作者
Jaffer A. Ajani,Thomas A. D’Amico,David J. Bentrem,Joseph Chao,David T. Cooke,Carlos U. Corvera,Prajnan Das,Peter C. Enzinger,Thomas Enzler,Paul T. Fanta,Farhood Farjah,Hans Gerdes,Michael K. Gibson,Steven N. Hochwald,Wayne L. Hofstetter,David H. Ilson,Rajesh N. Keswani,Sunnie S. Y. Kim,Lawrence Kleinberg,Samuel J. Klempner,Jill Lacy,Quan P. Ly,Kristina A. Matkowskyj,Michael J. McNamara,Mary F. Mulcahy,Darryl Outlaw,Haeseong Park,Kyle A. Perry,José M. Pimiento,George A. Poultsides,Scott I. Reznik,Robert E. Roses,Vivian E. Strong,Stacey Su,Hanlin L. Wang,Georgia L. Wiesner,Christopher G. Willett,Danny Yakoub,Harry H. Yoon,Nicole R. McMillian,Lenora A. Pluchino
摘要
Gastric cancer is the third leading cause of cancer-related deaths worldwide.
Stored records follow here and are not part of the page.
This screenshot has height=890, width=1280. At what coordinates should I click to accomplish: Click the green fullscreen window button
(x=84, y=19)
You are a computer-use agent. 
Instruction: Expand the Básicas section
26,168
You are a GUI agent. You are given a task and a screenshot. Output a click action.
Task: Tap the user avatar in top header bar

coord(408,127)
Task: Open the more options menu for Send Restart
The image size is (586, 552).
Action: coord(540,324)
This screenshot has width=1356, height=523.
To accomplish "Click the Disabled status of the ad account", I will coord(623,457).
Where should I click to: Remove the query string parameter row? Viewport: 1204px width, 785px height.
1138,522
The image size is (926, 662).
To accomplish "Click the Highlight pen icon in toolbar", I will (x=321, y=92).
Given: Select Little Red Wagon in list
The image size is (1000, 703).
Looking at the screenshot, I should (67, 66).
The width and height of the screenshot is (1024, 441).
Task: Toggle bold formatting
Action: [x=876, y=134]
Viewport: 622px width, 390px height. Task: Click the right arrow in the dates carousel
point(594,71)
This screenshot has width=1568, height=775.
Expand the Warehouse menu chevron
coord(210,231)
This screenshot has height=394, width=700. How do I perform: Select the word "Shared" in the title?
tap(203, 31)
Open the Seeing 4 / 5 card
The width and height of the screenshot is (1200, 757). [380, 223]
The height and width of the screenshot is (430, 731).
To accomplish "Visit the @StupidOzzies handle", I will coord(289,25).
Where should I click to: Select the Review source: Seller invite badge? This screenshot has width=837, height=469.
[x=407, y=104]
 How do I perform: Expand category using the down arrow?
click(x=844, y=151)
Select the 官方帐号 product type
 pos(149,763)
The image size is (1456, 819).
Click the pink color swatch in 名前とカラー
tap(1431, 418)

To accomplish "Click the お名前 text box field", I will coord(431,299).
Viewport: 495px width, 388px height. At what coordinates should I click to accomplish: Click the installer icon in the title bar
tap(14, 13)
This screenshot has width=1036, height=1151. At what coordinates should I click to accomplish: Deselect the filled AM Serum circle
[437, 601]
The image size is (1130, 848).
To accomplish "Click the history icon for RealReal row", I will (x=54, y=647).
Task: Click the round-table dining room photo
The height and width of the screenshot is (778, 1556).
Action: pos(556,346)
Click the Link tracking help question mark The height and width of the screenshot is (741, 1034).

Over 95% of gastric cancers are adenocarcinomas, which are typically classified based on anatomic location and histologic type. Gastric cancer generally carries a poor prognosis because it is often diagnosed at an advanced stage. Systemic therapy can provide palliation, improved survival, and enhanced quality of life in patients with locally advanced or metastatic disease. The implementation of biomarker testing, especially analysis of HER2 status, microsatellite instability (MSI) status, and the expression of programmed death-ligand 1 (PD-L1), has had a significant impact on clinical practice and patient care. Targeted therapies including trastuzumab, nivolumab, and pembrolizumab have produced encouraging results in clinical trials for the treatment of patients with locally advanced or metastatic disease. Palliative management, which may include systemic therapy, chemoradiation, and/or best supportive care, is recommended for all patients with unresectable or metastatic cancer. Multidisciplinary team management is essential for all patients with localized gastric cancer. This selection from the NCCN Guidelines for Gastric Cancer focuses on the management of unresectable locally advanced, recurrent, or metastatic disease.